Task prompt
Extract every entry below verbatim, reproducing each line without changes.
=======
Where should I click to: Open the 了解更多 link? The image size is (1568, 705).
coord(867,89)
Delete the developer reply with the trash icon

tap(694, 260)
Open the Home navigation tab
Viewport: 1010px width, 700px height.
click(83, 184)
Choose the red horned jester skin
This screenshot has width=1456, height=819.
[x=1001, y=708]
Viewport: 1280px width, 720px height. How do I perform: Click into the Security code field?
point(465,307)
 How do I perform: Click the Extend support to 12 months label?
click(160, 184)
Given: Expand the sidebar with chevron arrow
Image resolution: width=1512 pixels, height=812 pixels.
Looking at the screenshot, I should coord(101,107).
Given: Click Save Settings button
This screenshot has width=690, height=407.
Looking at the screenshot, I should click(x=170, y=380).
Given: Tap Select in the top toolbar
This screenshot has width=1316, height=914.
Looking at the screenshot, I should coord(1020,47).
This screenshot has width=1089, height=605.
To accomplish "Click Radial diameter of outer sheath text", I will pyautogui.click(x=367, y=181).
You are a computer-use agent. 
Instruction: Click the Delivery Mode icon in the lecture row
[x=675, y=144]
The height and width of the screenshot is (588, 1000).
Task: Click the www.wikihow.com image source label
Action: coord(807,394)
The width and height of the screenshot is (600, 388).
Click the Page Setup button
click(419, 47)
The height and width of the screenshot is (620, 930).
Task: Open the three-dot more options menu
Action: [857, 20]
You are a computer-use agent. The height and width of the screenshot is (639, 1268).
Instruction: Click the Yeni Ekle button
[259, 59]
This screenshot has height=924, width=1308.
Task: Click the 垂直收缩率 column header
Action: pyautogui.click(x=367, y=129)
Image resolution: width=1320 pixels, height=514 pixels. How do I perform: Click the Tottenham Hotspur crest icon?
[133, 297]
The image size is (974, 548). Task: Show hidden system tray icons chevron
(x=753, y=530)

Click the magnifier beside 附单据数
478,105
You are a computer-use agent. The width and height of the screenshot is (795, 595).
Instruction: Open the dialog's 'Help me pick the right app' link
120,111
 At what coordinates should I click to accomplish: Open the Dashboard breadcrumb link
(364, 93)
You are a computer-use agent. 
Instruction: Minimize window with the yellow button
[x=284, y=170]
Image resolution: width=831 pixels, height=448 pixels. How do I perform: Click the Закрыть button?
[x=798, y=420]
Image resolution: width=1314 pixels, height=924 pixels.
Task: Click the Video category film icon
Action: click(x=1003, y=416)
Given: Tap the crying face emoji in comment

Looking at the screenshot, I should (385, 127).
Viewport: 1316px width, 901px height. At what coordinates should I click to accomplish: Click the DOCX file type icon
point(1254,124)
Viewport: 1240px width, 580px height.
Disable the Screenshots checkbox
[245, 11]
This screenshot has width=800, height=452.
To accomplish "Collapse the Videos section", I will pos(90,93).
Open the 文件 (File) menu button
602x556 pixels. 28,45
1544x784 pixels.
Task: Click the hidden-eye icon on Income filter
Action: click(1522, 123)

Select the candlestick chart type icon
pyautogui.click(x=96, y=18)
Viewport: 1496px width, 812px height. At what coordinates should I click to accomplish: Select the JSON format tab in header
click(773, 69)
=======
Exercise output
Where should I click to: Open the 了解更多 link? The image size is (1568, 705).
coord(867,89)
Delete the developer reply with the trash icon

tap(694, 260)
Open the Home navigation tab
Viewport: 1010px width, 700px height.
click(83, 184)
Choose the red horned jester skin
This screenshot has width=1456, height=819.
[x=1001, y=708]
Viewport: 1280px width, 720px height. How do I perform: Click into the Security code field?
point(465,307)
 How do I perform: Click the Extend support to 12 months label?
click(160, 184)
Given: Expand the sidebar with chevron arrow
Image resolution: width=1512 pixels, height=812 pixels.
Looking at the screenshot, I should coord(101,107).
Given: Click Save Settings button
This screenshot has width=690, height=407.
Looking at the screenshot, I should click(x=170, y=380).
Given: Tap Select in the top toolbar
This screenshot has width=1316, height=914.
Looking at the screenshot, I should coord(1020,47).
This screenshot has width=1089, height=605.
To accomplish "Click Radial diameter of outer sheath text", I will pyautogui.click(x=367, y=181).
You are a computer-use agent. 
Instruction: Click the Delivery Mode icon in the lecture row
[x=675, y=144]
The height and width of the screenshot is (588, 1000).
Task: Click the www.wikihow.com image source label
Action: coord(807,394)
The width and height of the screenshot is (600, 388).
Click the Page Setup button
click(419, 47)
The height and width of the screenshot is (620, 930).
Task: Open the three-dot more options menu
Action: [857, 20]
You are a computer-use agent. The height and width of the screenshot is (639, 1268).
Instruction: Click the Yeni Ekle button
[259, 59]
This screenshot has height=924, width=1308.
Task: Click the 垂直收缩率 column header
Action: pyautogui.click(x=367, y=129)
Image resolution: width=1320 pixels, height=514 pixels. How do I perform: Click the Tottenham Hotspur crest icon?
[133, 297]
The image size is (974, 548). Task: Show hidden system tray icons chevron
(x=753, y=530)

Click the magnifier beside 附单据数
478,105
You are a computer-use agent. The width and height of the screenshot is (795, 595).
Instruction: Open the dialog's 'Help me pick the right app' link
120,111
 At what coordinates should I click to accomplish: Open the Dashboard breadcrumb link
(364, 93)
You are a computer-use agent. 
Instruction: Minimize window with the yellow button
[x=284, y=170]
Image resolution: width=831 pixels, height=448 pixels. How do I perform: Click the Закрыть button?
[x=798, y=420]
Image resolution: width=1314 pixels, height=924 pixels.
Task: Click the Video category film icon
Action: click(x=1003, y=416)
Given: Tap the crying face emoji in comment

Looking at the screenshot, I should (385, 127).
Viewport: 1316px width, 901px height. At what coordinates should I click to accomplish: Click the DOCX file type icon
point(1254,124)
Viewport: 1240px width, 580px height.
Disable the Screenshots checkbox
[245, 11]
This screenshot has width=800, height=452.
To accomplish "Collapse the Videos section", I will pos(90,93).
Open the 文件 (File) menu button
602x556 pixels. 28,45
1544x784 pixels.
Task: Click the hidden-eye icon on Income filter
Action: click(1522, 123)

Select the candlestick chart type icon
pyautogui.click(x=96, y=18)
Viewport: 1496px width, 812px height. At what coordinates should I click to accomplish: Select the JSON format tab in header
click(773, 69)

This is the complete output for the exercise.